Elizabeth is a Consulting Scholar at The BTS Center, where she developed and co-edits the award-winning Bearings blog.

She lives with her family in Northern California’s Silicon Valley.

4 thoughts on “About

  1. I enjoyed your workshop at ANTS on Friday. I have a Louisville Institute Pastoral Study grant to work on how to provide chaplaincy pastoral care to SBNR’s. I am a CPE Supervisor (hospital chaplain and chaplain educator). With all the bibliography out there on Nones, there is very little on providing pastoral care to them on their own terms, within their own worldviews. Any suggestions for me? Thanks, MMT

    • THat’s a really great question. I haven’t been studying the unaffiliated in terms of their engagement with the church or ministry leaders, so I have no specific suggestions. However, I do think it’s important, first, not to be quick to label. Even if someone self-identifies as “spiritual-but-not-religious,” it’s important to remember that that means very different things to different people. Starting by asking about what a person finds “spiritually meaningful” in terms of practices or objects might be helpful.

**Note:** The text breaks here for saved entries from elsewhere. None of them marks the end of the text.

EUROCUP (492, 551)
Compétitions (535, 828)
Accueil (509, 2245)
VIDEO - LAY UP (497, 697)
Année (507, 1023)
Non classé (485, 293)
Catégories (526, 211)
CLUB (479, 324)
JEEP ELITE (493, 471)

  2. I totally agree with you! I’m just looking for people who have written about all the interesting sources of strength people draw on, the new range of metaphors we might try in offering pastoral care, etc. Just as you are free of the burden of obedience in your work, chaplains are free of any pressure to corral people into traditional language or practices, and I hope in my study to open up our field to a wider scope of possibilities in our pastoral care…. Thanks, MMT

  3. Leaving the organized church does no good if we don’t find Jesus in the process. The good news is that we can find Him. He is as close as the mention of His name.

    This is a time when we need to finish the Protestant Reformation. That means holding fast to sola scriptura, the priesthood of all believers, and salvation by faith alone. Today’s Protestant churches may teach these doctrines, but they do not practice them.

    Seeking Jesus instead of organized church is what the Bible would call “seeking first the kingdom of God.”